● SOURCE PASSAGE
# # # # # # #

Before We Go – film review
NYC – night. A boy and girl meet under unlikely circumstances, traipse around the city and try to figure out the meaning of their lives. Before We Go, Chris Evans’ directorial debut has the recipe for a good old fashioned New York City romance but instead leaves us feeling that nothing much really happens.
We meet Nick Vaughn (Chris Evans), in Grand Central station, he is a jazz player playing a tune on his trumpet when he sees Brooke Dalton (Alice Eve) running to a catch a train that leaves without her. Apparently she just missed the last train out of New York, she is distraught and stranded, her purse has been stolen and her cell phone is broken. Nick tries to help her, but the cool and standoffish Brooke decides she can manage on her own and goes out into the night. Nick follows her and she reluctantly allows him to come along on her quest to get back to Boston. Brooke is harboring a secret that involves getting home before her husband. Nick wants to avoid seeing his ex girlfriend at a party. They embark on an adventure looking for cash, cabs and a place to crash. Oh that’s right Nick isn’t from NYC either, but he has an audition in the morning with a very famous jazz musician.
The script is packed with more platitudes then an episode of Oprah’s Super Soul Sunday. Even a fanciful visit to a psychic ends up more like a therapy session. The shots of NYC are pretty however, with the exception of the famous location from Annie Hall, you know the one with the bench and the bridge, this movie could have been filmed anywhere. Films usually require some suspension of belief, but it is a lot to ask the audience to believe that Nick Vaughn is savvy enough to go up against a gang of bag thieves, Spoiler alert: (he tracks down Brooke’s purse), and that Brooke could walk the NYC streets for approximately 8 hours in her gorgeous chunky boots without hobbling.
As the night goes on, the two find a hotel room and it looks like the film is about to get interesting, (code for a hearty sex scene) but instead Nick and Brooke, clad in fluffy white robes, chat like good girlfriends and draw pictures. Alice Eve and Chris Evans do a solid job with the lines they are given. For die hard romantics the last scene is sweet, but “Before We Go” needed more passion, romance and grit to care about what happens to Nick and Brooke after the night ends.
Before We Go plays in select theaters now.

# # # # # # #

● INFORMATION SUPPLIED

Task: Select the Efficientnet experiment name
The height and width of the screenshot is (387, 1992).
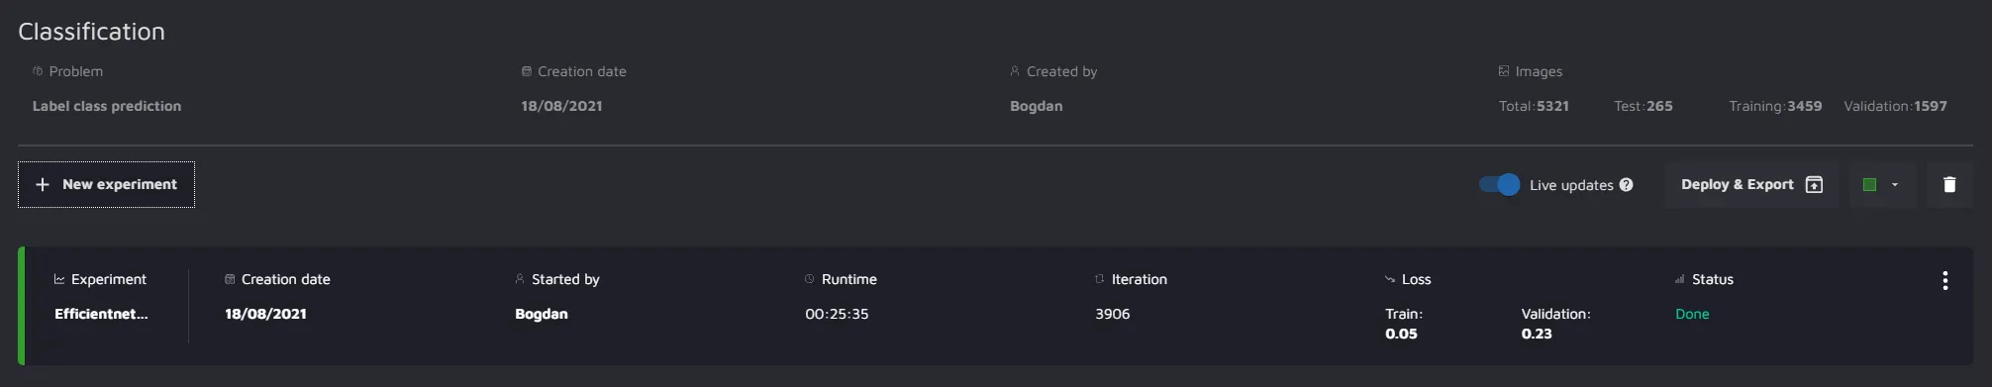Action: (101, 314)
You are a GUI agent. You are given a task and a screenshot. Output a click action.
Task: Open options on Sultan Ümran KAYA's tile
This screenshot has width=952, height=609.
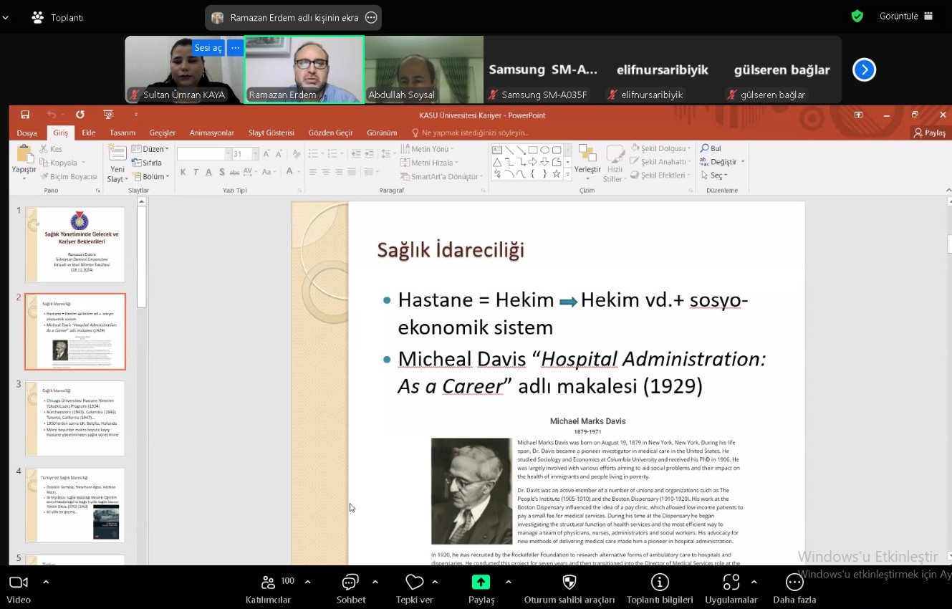235,48
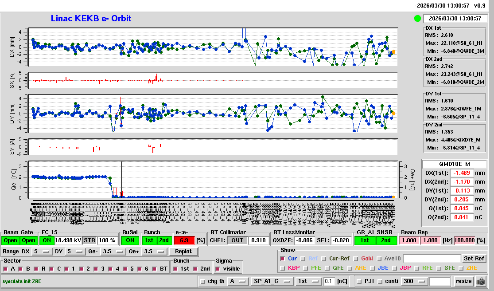Click the red e-:e- 6.9 indicator
This screenshot has height=291, width=494.
pos(184,240)
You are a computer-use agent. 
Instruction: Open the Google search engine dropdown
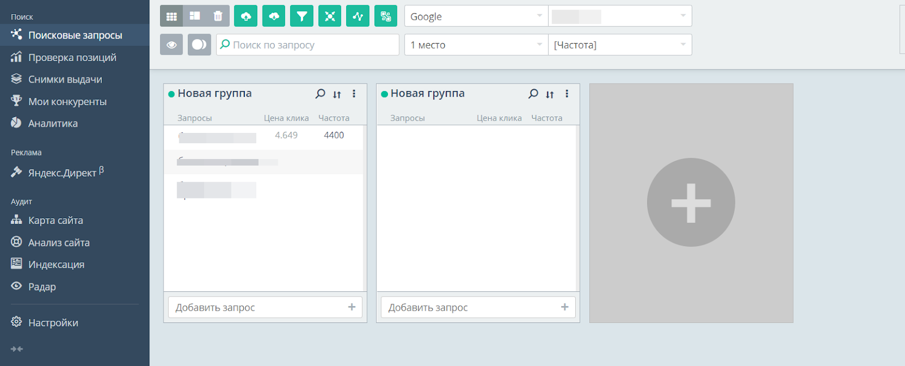[476, 16]
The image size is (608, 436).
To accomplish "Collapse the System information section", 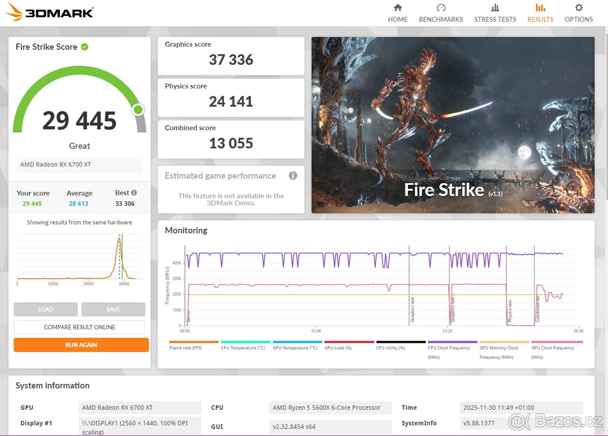I will click(x=53, y=385).
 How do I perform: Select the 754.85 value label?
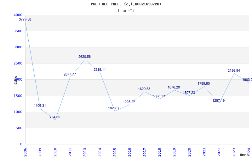(55, 117)
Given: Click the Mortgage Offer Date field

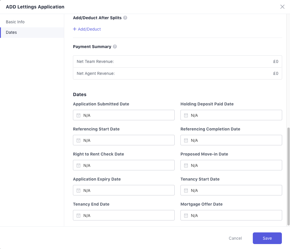Looking at the screenshot, I should 231,216.
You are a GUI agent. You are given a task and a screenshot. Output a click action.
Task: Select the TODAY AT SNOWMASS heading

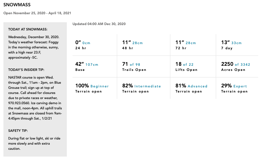tap(28, 29)
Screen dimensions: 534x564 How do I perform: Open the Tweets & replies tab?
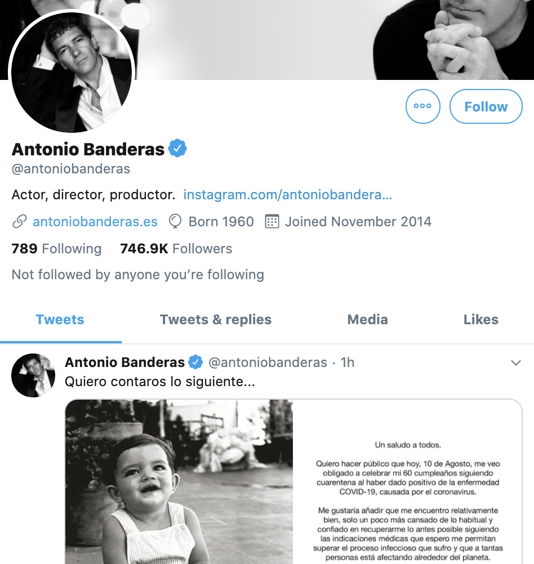[216, 320]
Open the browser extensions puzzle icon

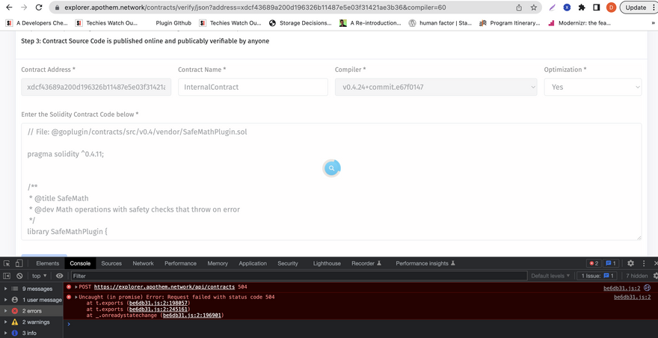582,7
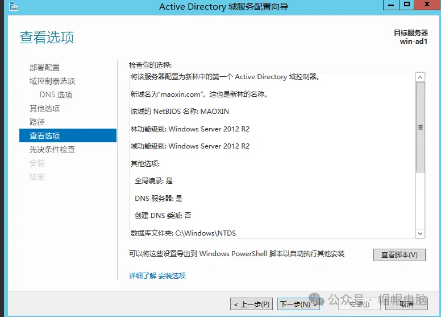Open the 详细了解 安装选项 link

coord(157,275)

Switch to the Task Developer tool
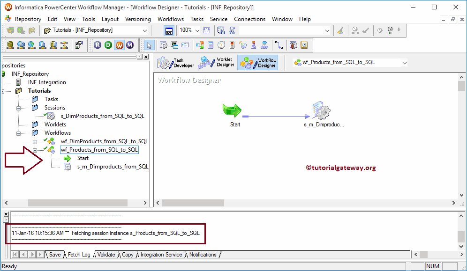(175, 61)
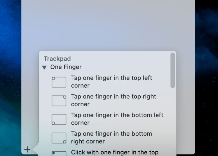Click the plus button to add a gesture

pyautogui.click(x=27, y=150)
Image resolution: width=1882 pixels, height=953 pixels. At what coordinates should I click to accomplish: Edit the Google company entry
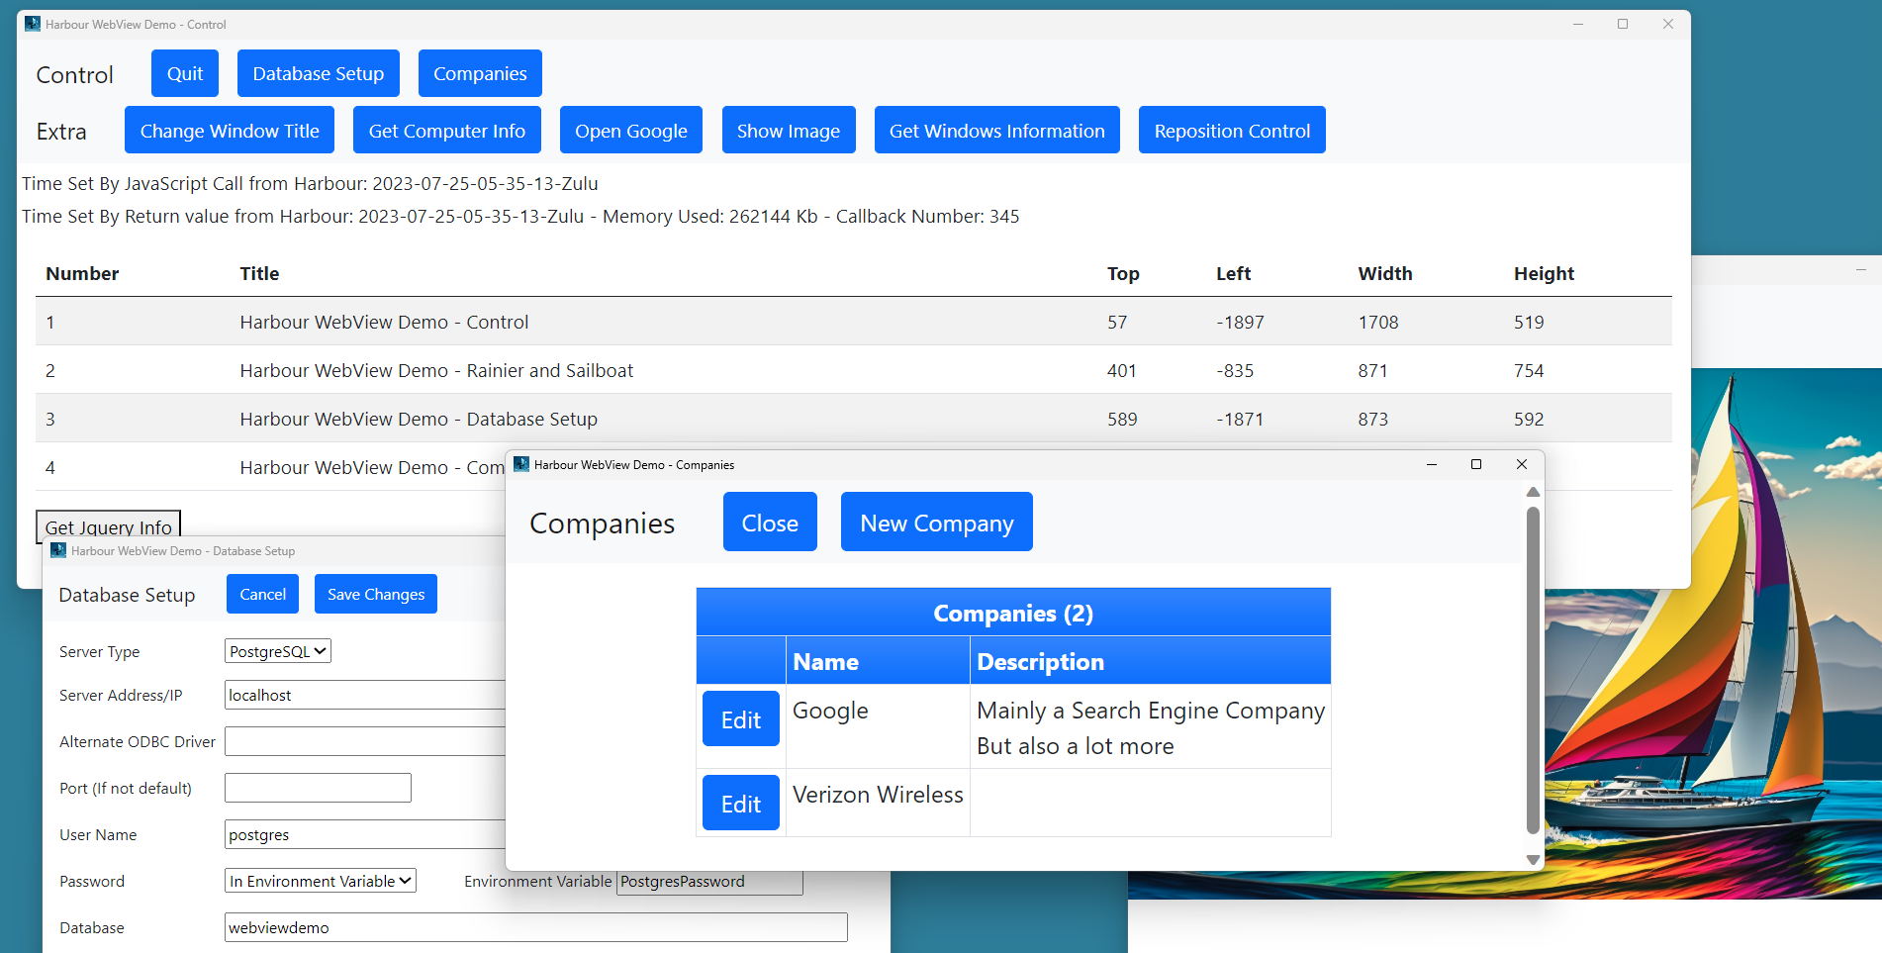(740, 719)
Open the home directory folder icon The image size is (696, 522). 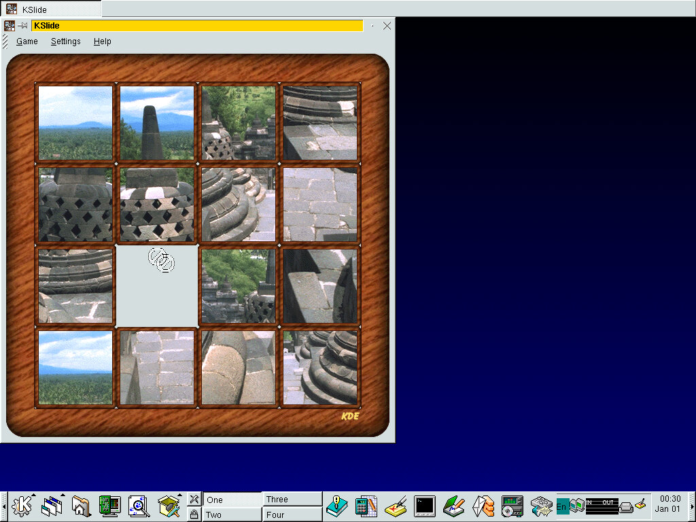coord(80,506)
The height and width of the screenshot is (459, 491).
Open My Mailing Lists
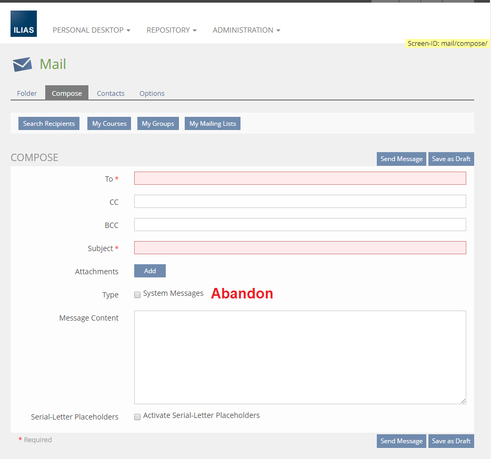tap(213, 124)
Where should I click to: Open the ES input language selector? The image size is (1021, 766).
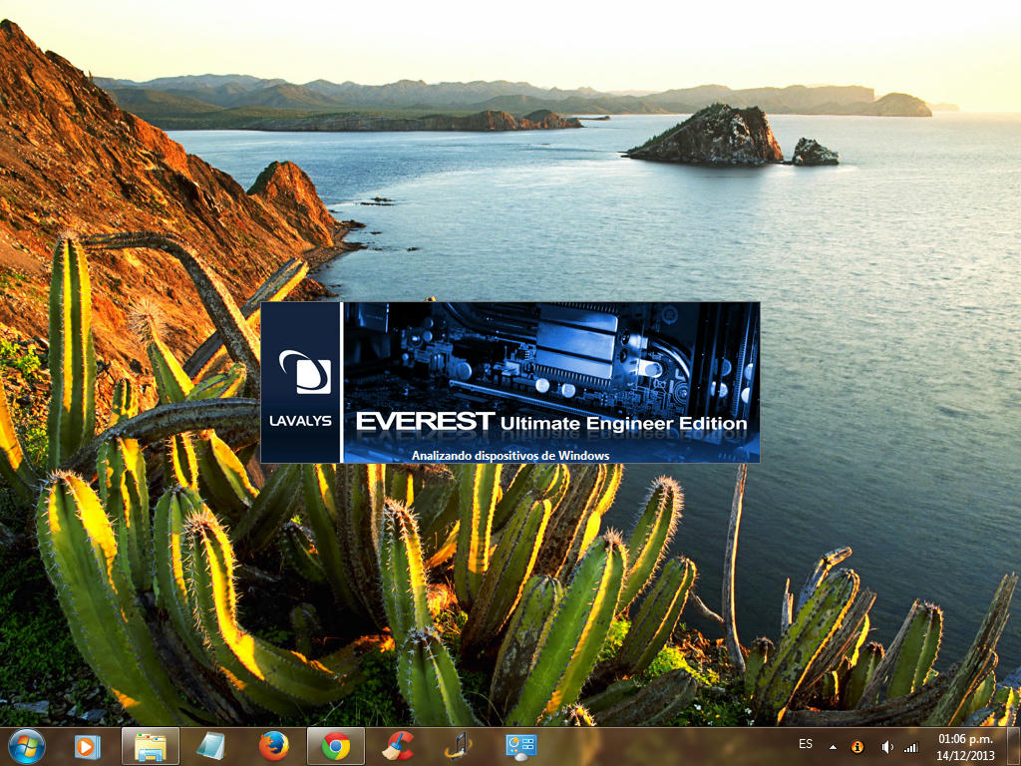[806, 745]
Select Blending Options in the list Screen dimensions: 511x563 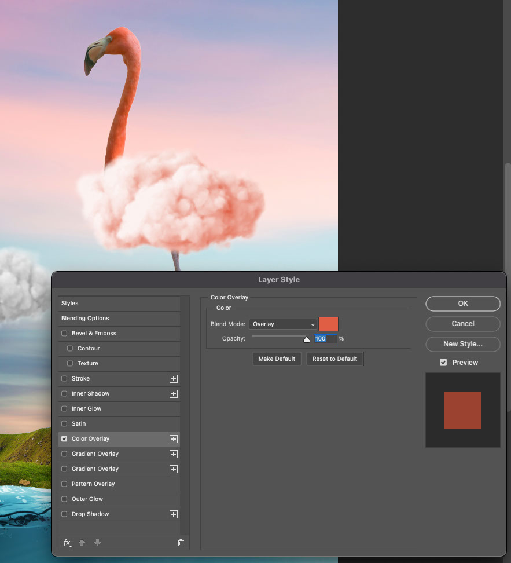click(x=85, y=319)
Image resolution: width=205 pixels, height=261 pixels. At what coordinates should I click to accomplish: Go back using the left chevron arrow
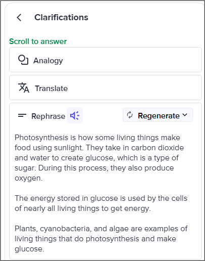[x=19, y=18]
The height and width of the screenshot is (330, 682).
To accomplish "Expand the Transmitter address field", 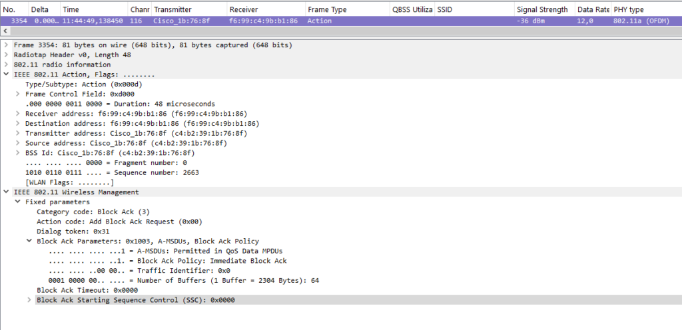I will click(17, 133).
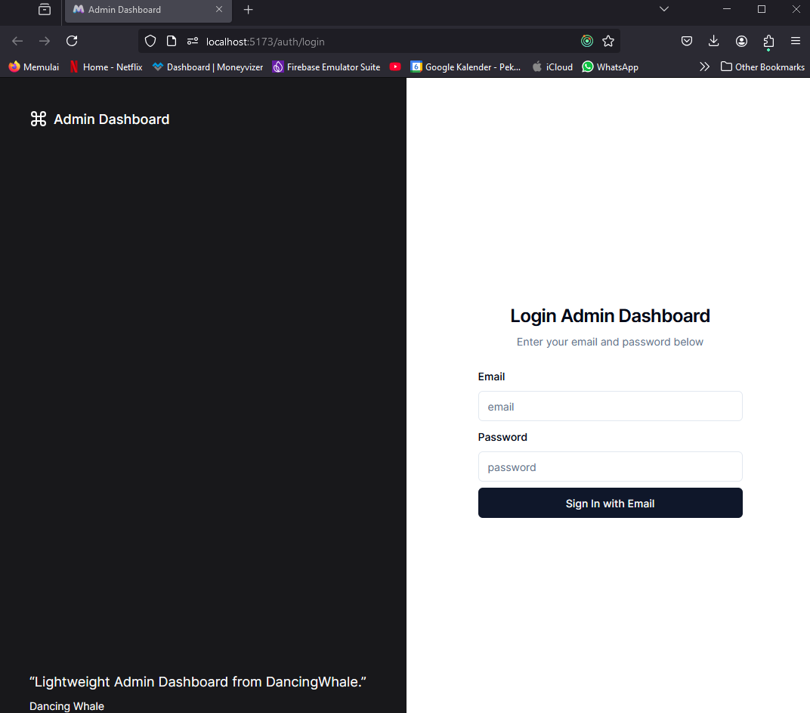
Task: Open the hamburger application menu
Action: coord(796,41)
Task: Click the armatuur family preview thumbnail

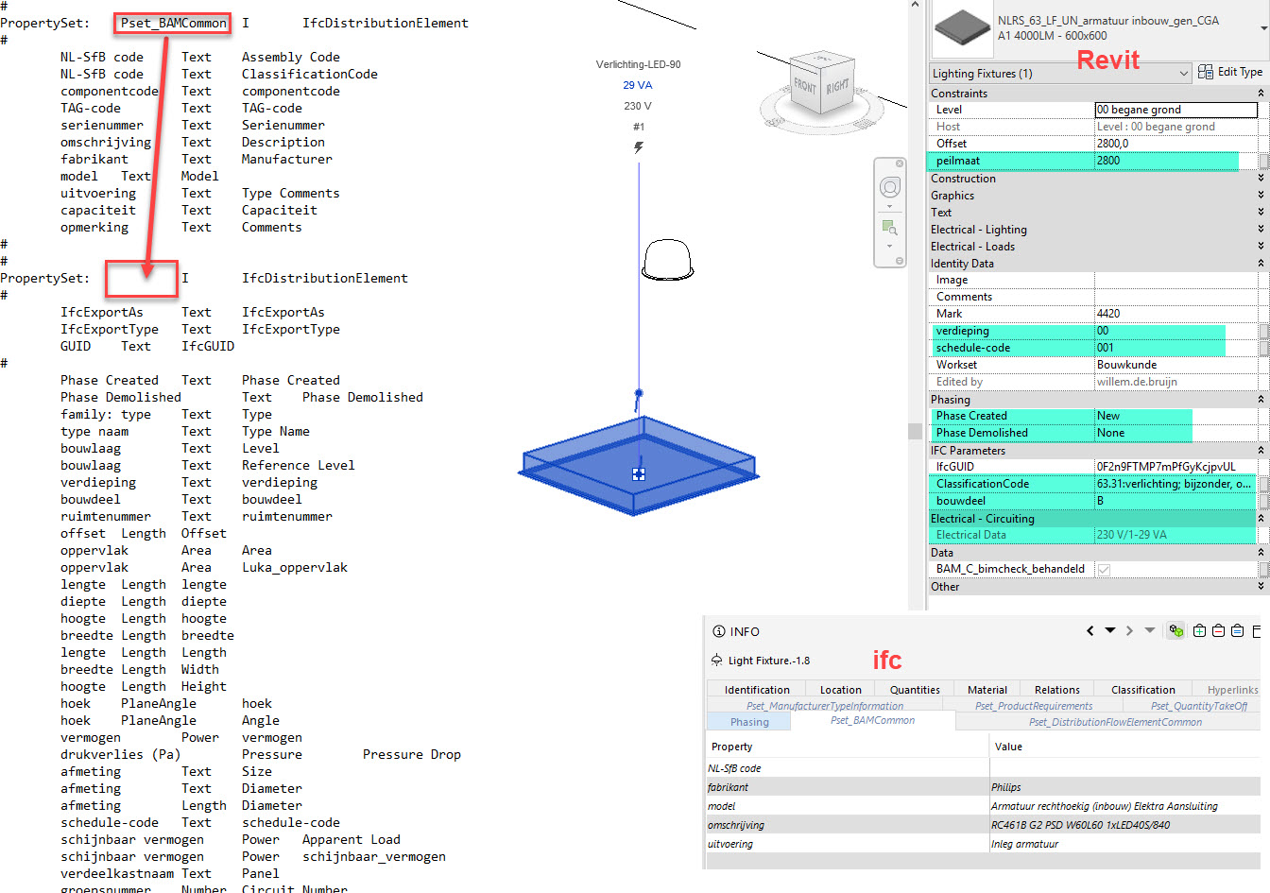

# # # # # # #

● YOUR INSTRUCTIONS
According to the film review, why does Nick want to stay out for the night? Answer using only the text.

● SOLUTION FOR THIS PROBLEM
He wants to avoid seeing his ex-girlfriend at a party.